= WORK TO BE COMPLETED =
Reproduce word for word every line from the one containing "Click the Key Features link" to the final line of the data below; omit the pictures.

=====

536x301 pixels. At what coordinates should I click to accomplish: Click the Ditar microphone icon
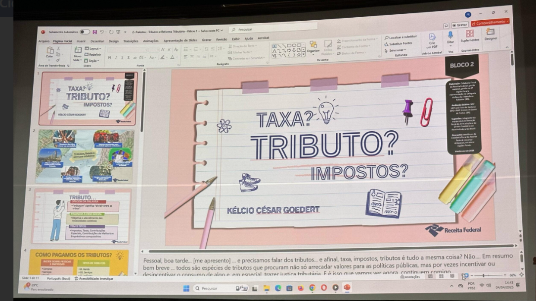pos(450,36)
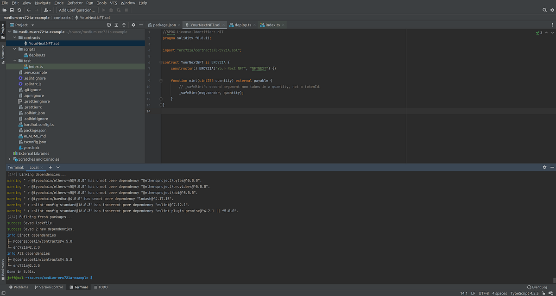Screen dimensions: 556x296
Task: Expand the Scratches and Consoles node
Action: (9, 159)
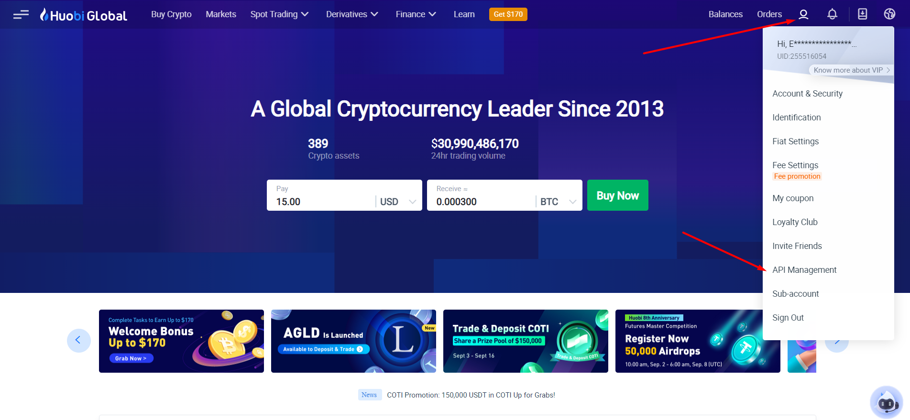Image resolution: width=910 pixels, height=420 pixels.
Task: Open the BTC receive currency selector
Action: tap(558, 202)
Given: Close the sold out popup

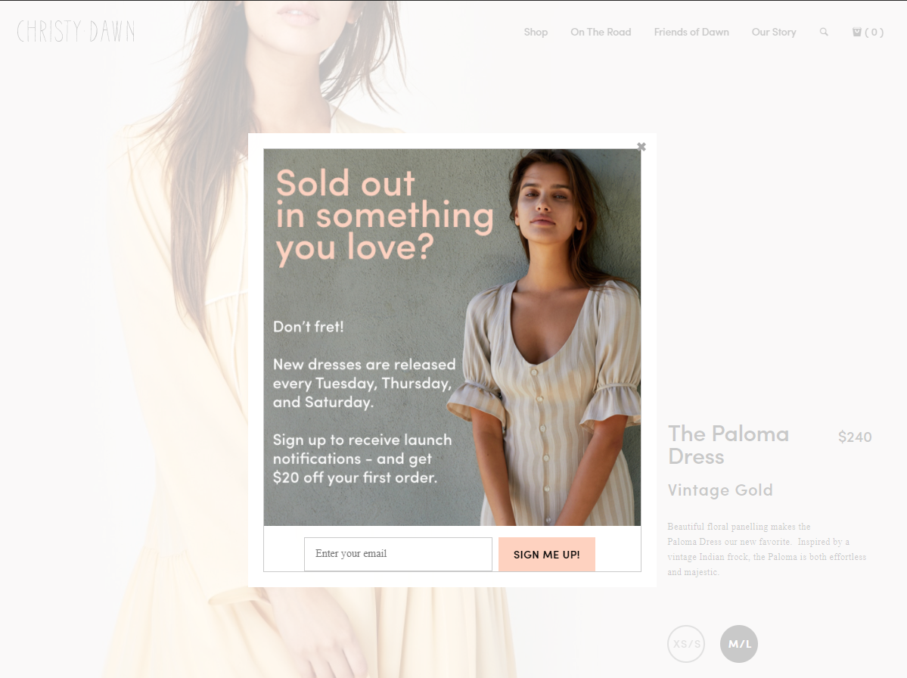Looking at the screenshot, I should pyautogui.click(x=641, y=147).
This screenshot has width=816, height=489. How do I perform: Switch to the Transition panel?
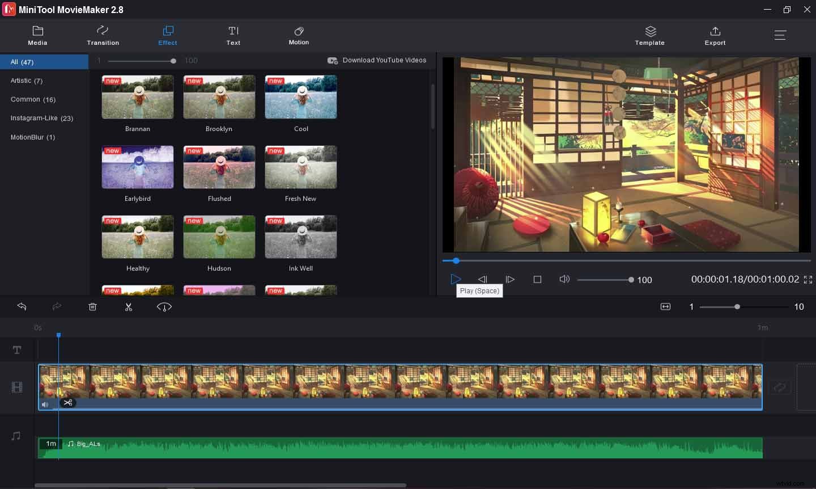point(103,35)
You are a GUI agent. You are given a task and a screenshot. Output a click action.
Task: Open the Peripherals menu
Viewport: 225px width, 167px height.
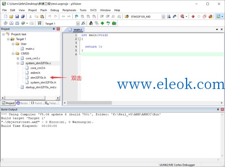[69, 10]
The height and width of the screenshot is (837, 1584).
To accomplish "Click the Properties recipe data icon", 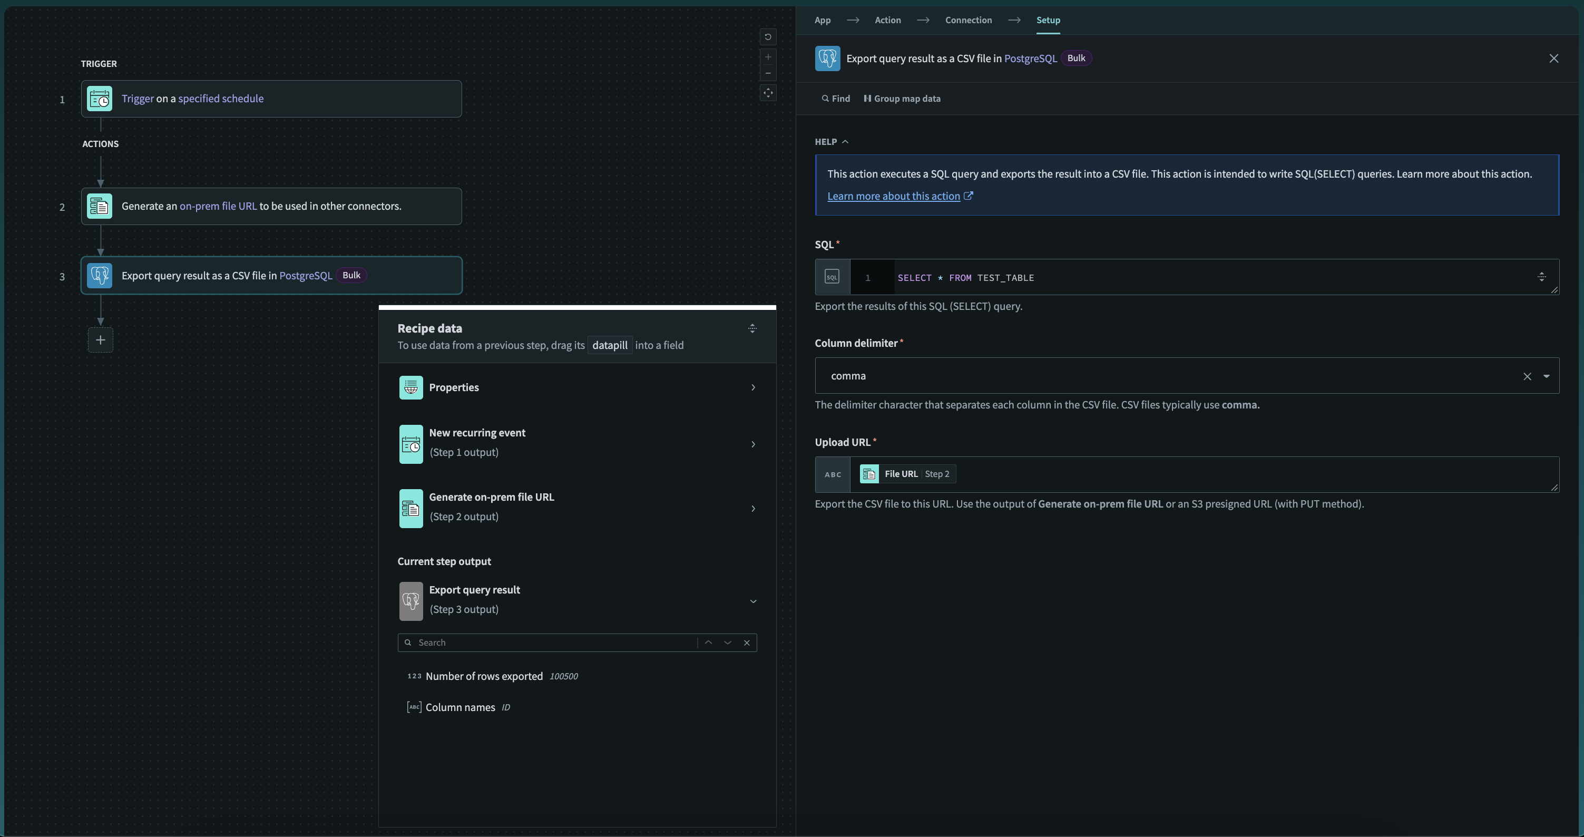I will click(x=410, y=386).
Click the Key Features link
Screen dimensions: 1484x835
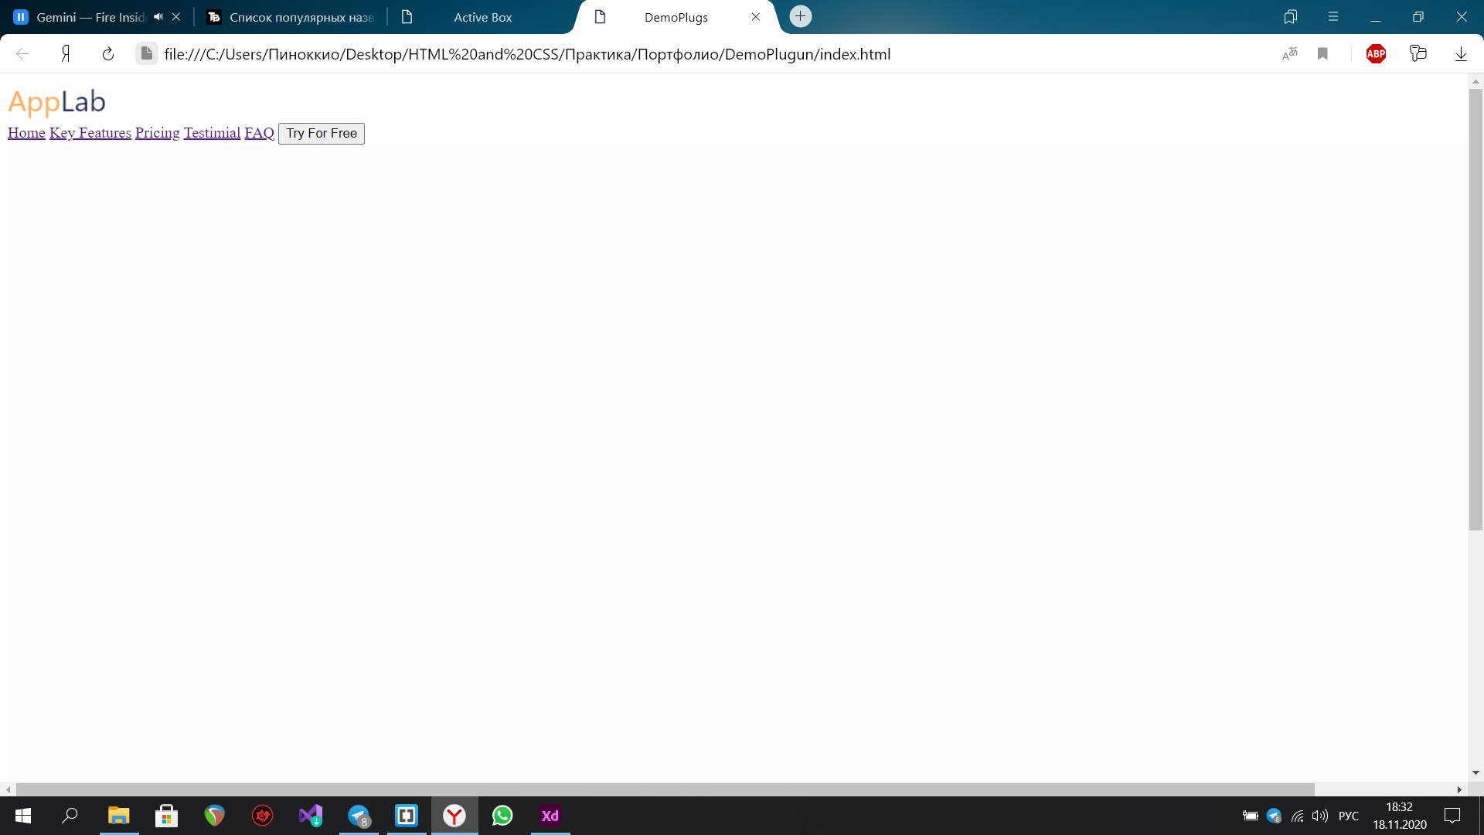click(90, 133)
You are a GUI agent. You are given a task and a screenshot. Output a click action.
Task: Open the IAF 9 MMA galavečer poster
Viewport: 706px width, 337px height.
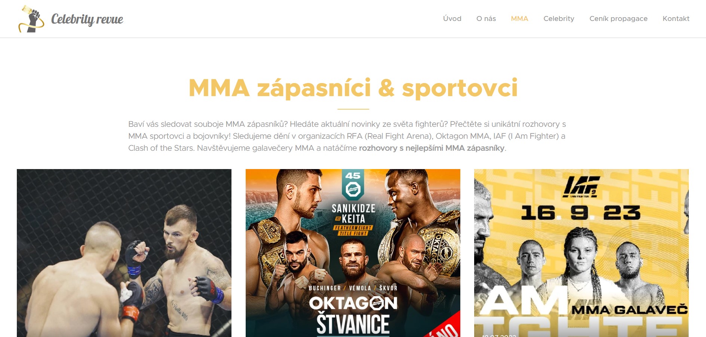(x=581, y=253)
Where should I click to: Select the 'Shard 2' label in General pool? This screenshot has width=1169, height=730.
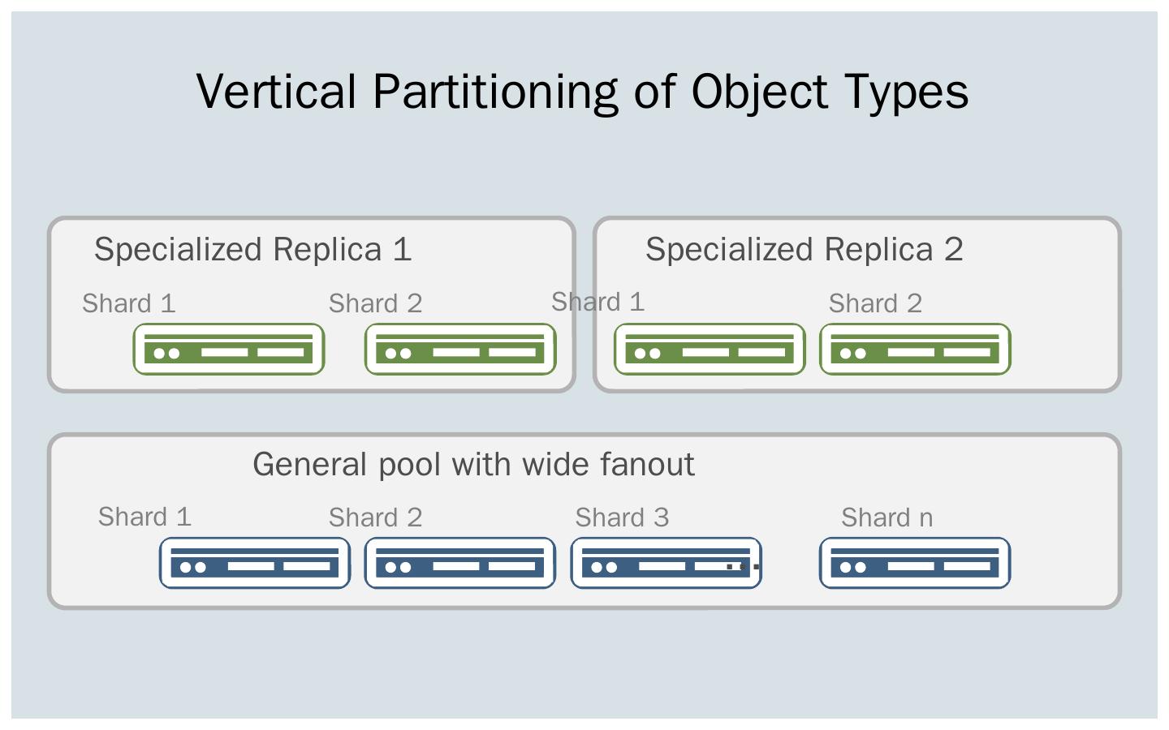tap(375, 517)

=====

= REPLY =
Click the Key Features link
Screen dimensions: 1484x835
click(90, 133)
You are a GUI agent. You are given a task and a screenshot. Output a click action.
Task: Open the IAF 9 MMA galavečer poster
Viewport: 706px width, 337px height.
(x=581, y=253)
Where should I click to: Select the 'Shard 2' label in General pool? This screenshot has width=1169, height=730.
tap(375, 517)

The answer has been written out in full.